Realizada en mi lenguaje de puntillismo, la obra está construida a partir de miles de puntos que, al igual que las experiencias humanas, parecen insignificantes de forma aislada, pero revelan un sentido cuando se contemplan en conjunto. Esta técnica convierte el tiempo, la paciencia y la repetición en parte del discurso, sugiriendo que la trascendencia no ocurre de manera inmediata, sino como resultado de un proceso constante de construcción personal.
La figura humana, reducida a una silueta frente a la inmensidad del templo, enfatiza la relación entre lo finito y lo infinito.

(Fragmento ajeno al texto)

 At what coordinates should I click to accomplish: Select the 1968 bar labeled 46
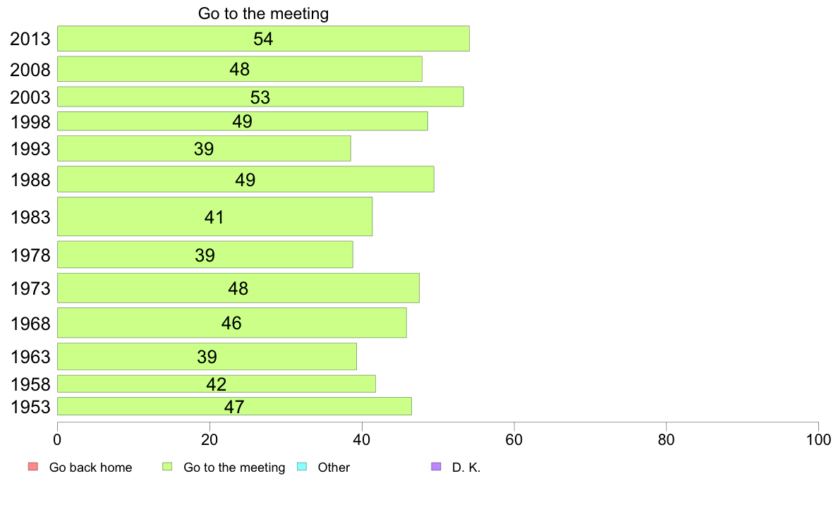point(232,322)
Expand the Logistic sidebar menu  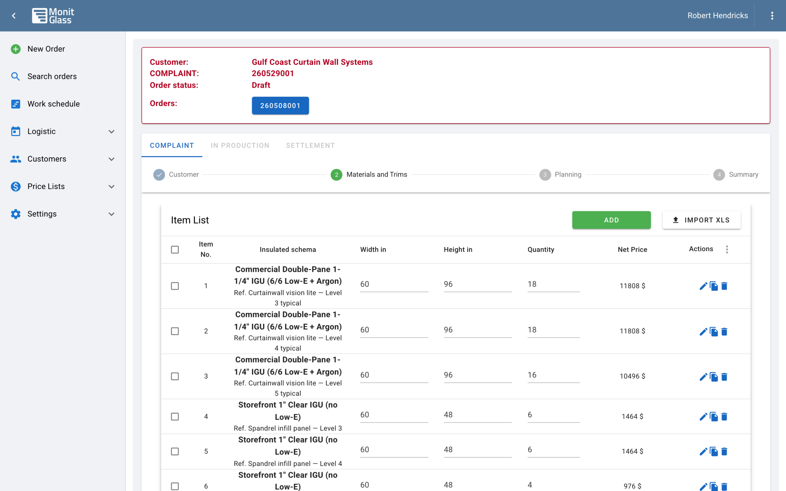(x=111, y=132)
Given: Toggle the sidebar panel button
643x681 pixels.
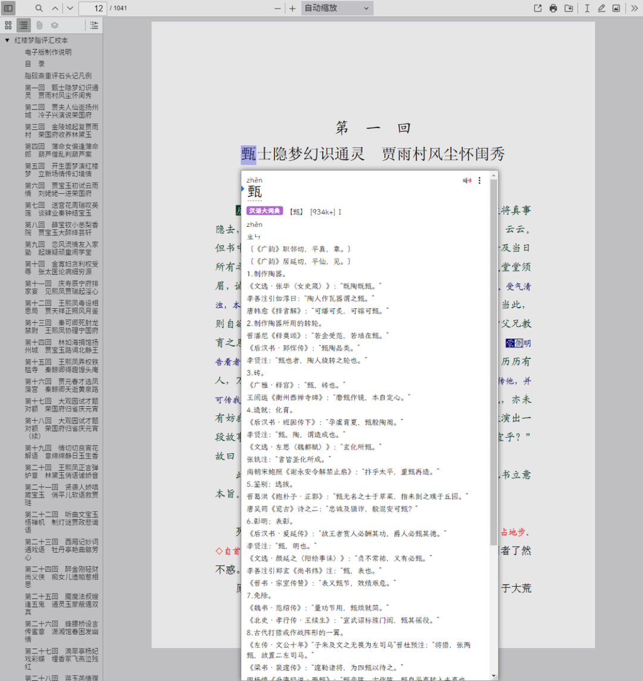Looking at the screenshot, I should click(x=8, y=8).
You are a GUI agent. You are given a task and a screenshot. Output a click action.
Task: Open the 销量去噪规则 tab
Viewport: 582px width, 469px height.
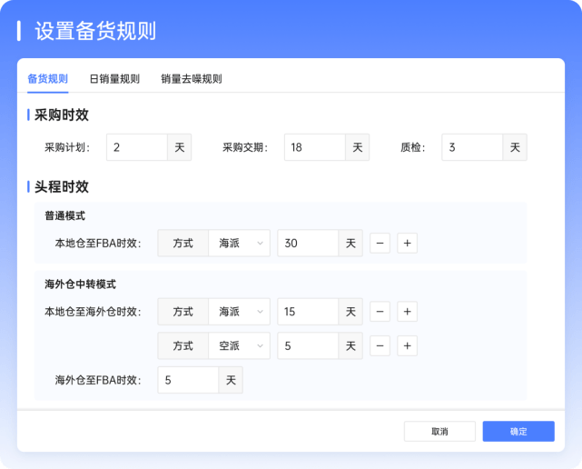tap(192, 79)
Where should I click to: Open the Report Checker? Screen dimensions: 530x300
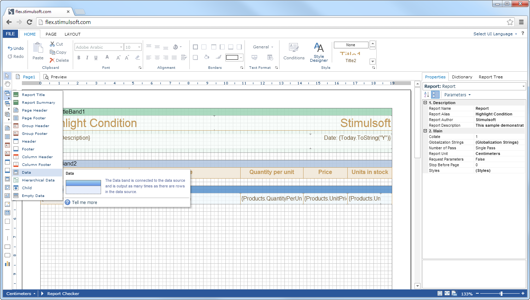click(x=63, y=294)
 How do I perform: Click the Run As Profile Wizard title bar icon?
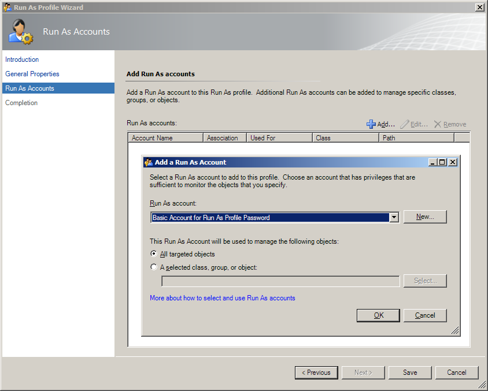(x=8, y=7)
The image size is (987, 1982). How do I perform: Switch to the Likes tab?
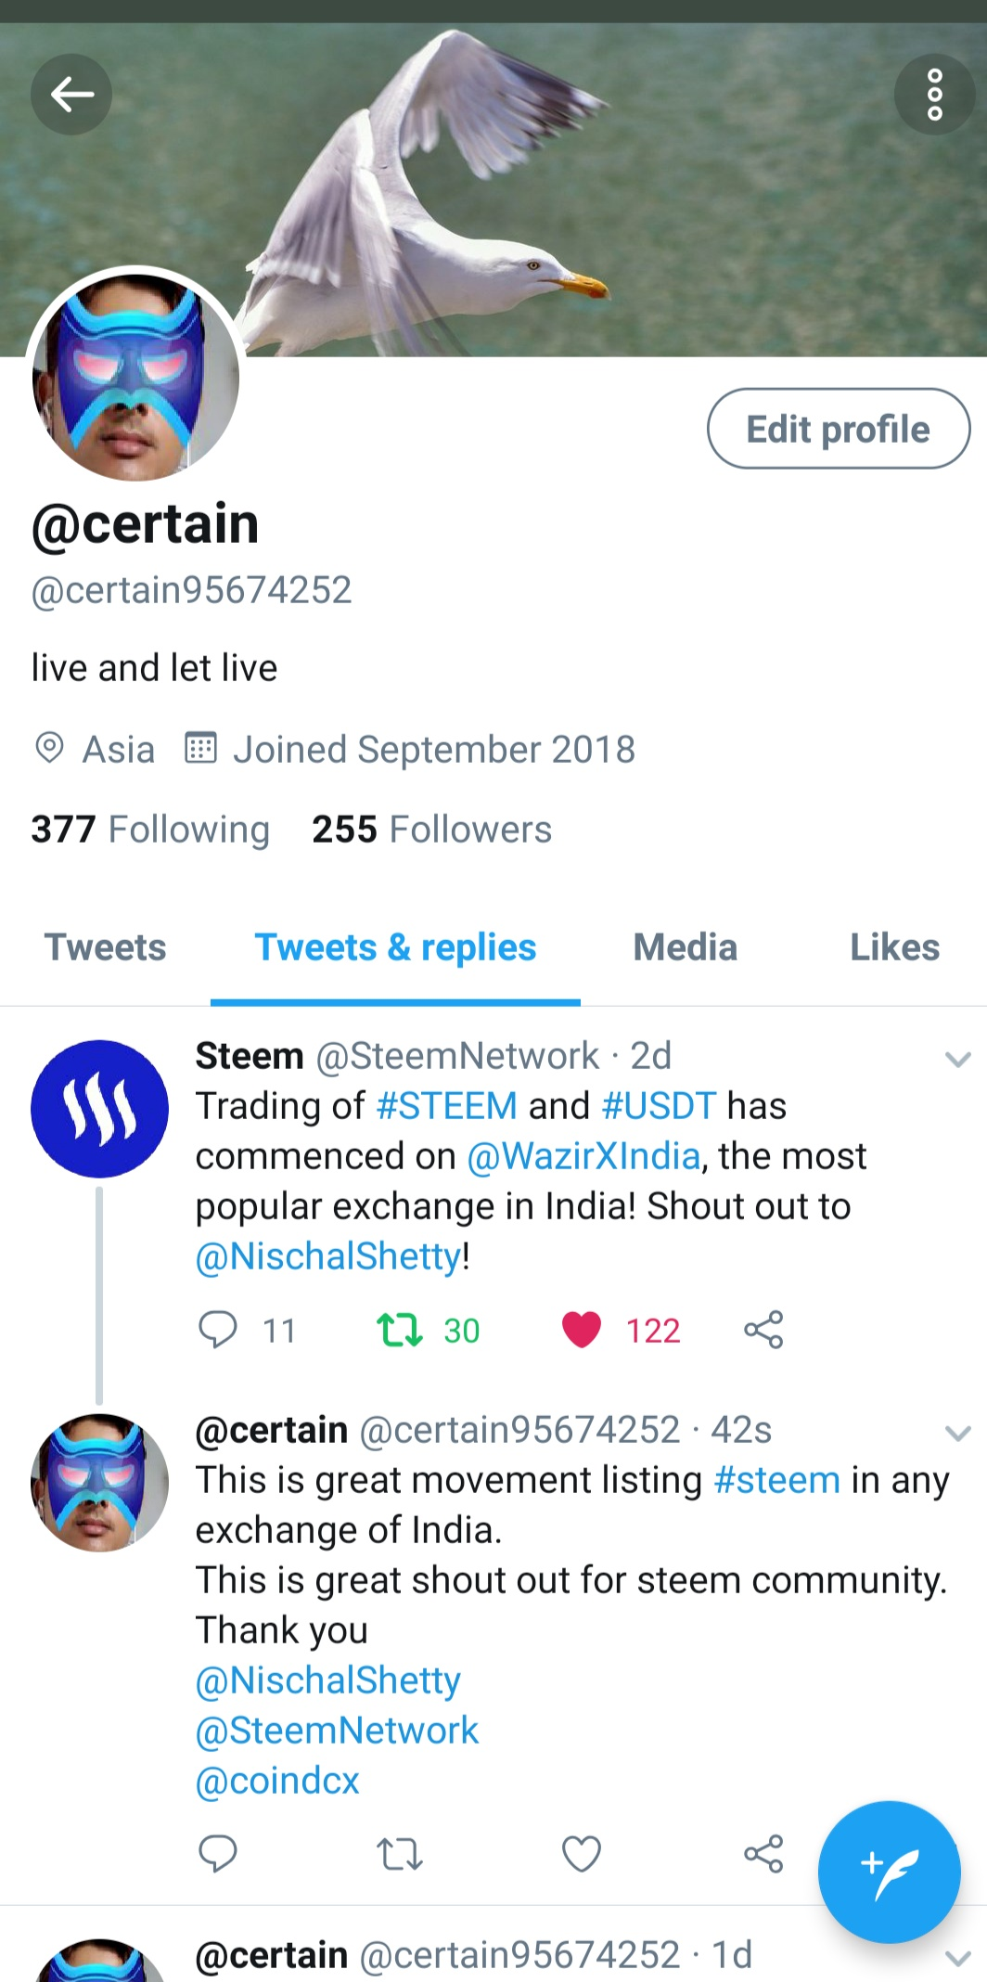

Frente a ella aparece un vórtice de luz que simboliza el conocimiento, la expansión de la conciencia y la posibilidad de superar las limitaciones impuestas por el miedo, el ego o las estructuras que condicionan nuestra forma de ver el mundo.
Trascender invita al espectador a preguntarse qué significa realmente evolucionar. Más que ofrecer respuestas, propone una reflexión sobre el viaje hacia aquello que existe más allá de nuestras certezas, recordándonos que el mayor umbral que debemos cruzar no está frente a nosotros, sino dentro de nosotros.